PONTO DE VISTA DO BATISTA

Corrupção não é novidade

Corrupção é algo que nunca faltou no mundo, desde que surgiu o primeiro homem e a primeira mulher. E não seria o Brasil diferente, como de fato não o é, desde a chegada da esquadra portuguesa sob o comando de Cabral, mesmo porque os primeiros aqui deixados ou para cá enviados não representavam o melhor da sociedade portuguesa, mas rejeitados por uma ou outra razão, bem como condenados por violação a leis lusitanas então vigentes. E assim sendo, corrupção, mesmo com outros nomes, sempre fez parte do cardápio político brasileiro, cevando financeiramente alguns dos mais robustos da vida pública e emagrecendo a maioria da população, carente, sobretudo da dignidade cidadã, mãe de todas as carências, que fazem deste país infeliz exemplo de má gestão da coisa pública.

Portanto, surpresa não é a corrupção, velha conhecida e entranhada como forte nódoa no tecido da administração pública, mas a decepção jamais esperada por todos que se acostumaram com a propaganda do PT, partido do bem-estar dos trabalhadores, da justiça social e, sobretudo da ética e da moralidade, imagem com a qual enganou toda a nação enquanto fez oposição sistemática a todos os governos, que o antecederam no Palácio do Planalto. A propaganda petista só não enganou aos conscientes de que vícios e virtudes não são apregoados por quem os possui. O vicioso porque a si não convém que o conheçam tal como é, e, o virtuoso porque não tem necessidade, bastando-lhe tão somente que suas obras produzam bons frutos. O bom deixa a marca em suas obras, e o honesto, que o reconheçam em seus atos. Só o falso tem necessidade de apregoar o que não é e o que não tem!

Mas, que tomem cuidado os menos prevenidos dentre o povo, que acompanha a tragédia política, pois o PT envolvido em lama não quer dizer que demais partidos estejam limpos ou sejam imunes ao lodaçal., Embora exibam diferentes faces, suas naturezas se confundem. A corrupção a envolver o PT é proporcional ao seu orgulho e arrogância, daí a se destacar, obnubilando pecados dos que agora se postam de dedo em riste na direção do réu.

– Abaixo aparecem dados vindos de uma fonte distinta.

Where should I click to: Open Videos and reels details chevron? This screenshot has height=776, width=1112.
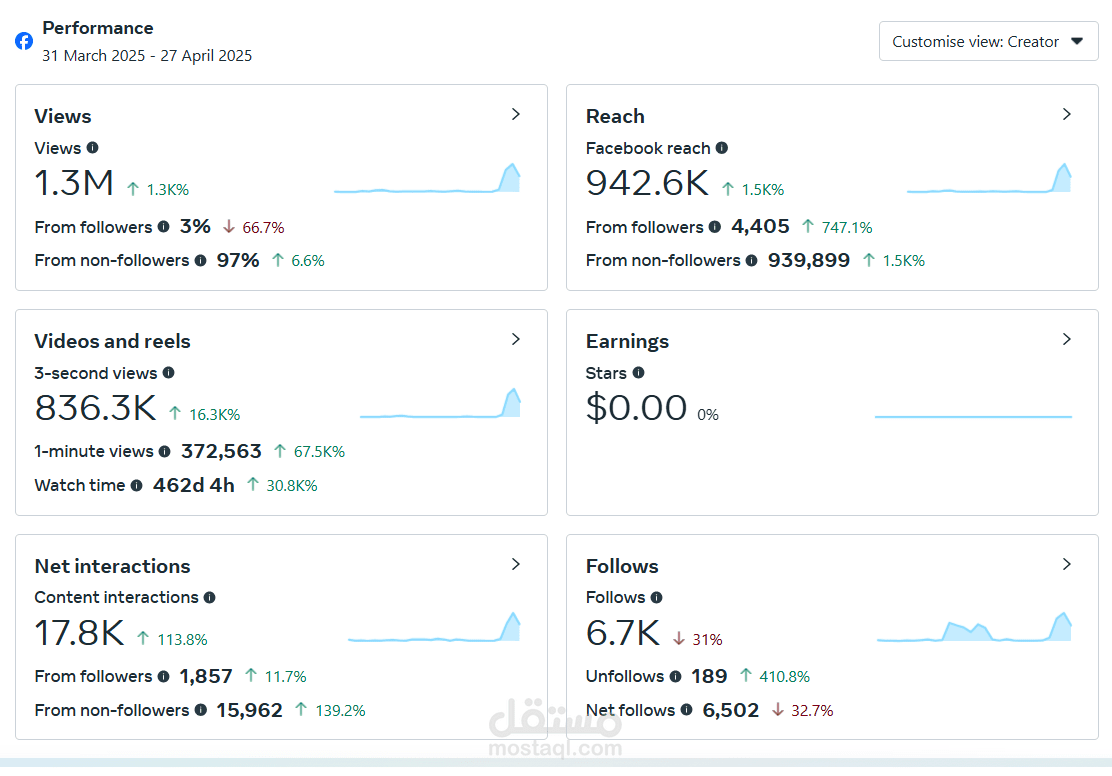(x=516, y=339)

Como tudo tem duas polaridades, a crise política que acomete o país tem seu lado bom, se a nação souber ler nela a oportunidade que se abre para descobrir novos caminhos de se fazer e conduzir a política. O sistema partidário deu seu último suspiro com o desmascaramento da cúpula do PT. E a cúpula é que faz o partido político, seja ele qual for, tenha a cara que tiver diante do público. A chamada militância não passa de figurantes prontos para fazer o oba-oba, na sedução final da massa alienada para votar num dos candidatos, todos eles previamente escolhidos pelos cabeças dos partidos, nos três níveis da administração pública. Finda a encenação da campanha eleitoral, tudo se acomoda sob conchavos em proveito dos mais espertos. Não é democrático regime em que o cidadão é obrigado a votar sob ameaças; também não é, se o mesmo cidadão, para ser votado, é obrigado a se filiar a partido político, mesmo que nenhum deles corresponda aos seus ideais; não merece o adjetivo democrático o regime que permite ao eleito desfazer-se do partido pelo qual se elegeu e se manter no cargo sem partido, (situação, no mínimo, incoerente com a exigência anterior); não é democracia, se o mesmo eleitorado, obrigado a votar, não tem o poder de retirar o voto dado a político incurso em erro grave.

A política pode ser melhor conduzida pela sociedade organizada, aberta a todos os cidadãos, igualmente, e sem a intermediação de qualquer partido. Verdade que tal experiência ainda não foi feita no mundo e os políticos profissionais não cederão espaço facilmente, mas tudo tem que ter começo e a primeira vez. O que aqui se chama democracia é, na verdade, ditadura partidária exercida pelos chamados "caciques". Reconheçamos que partidos políticos já fizeram mal demais à humanidade!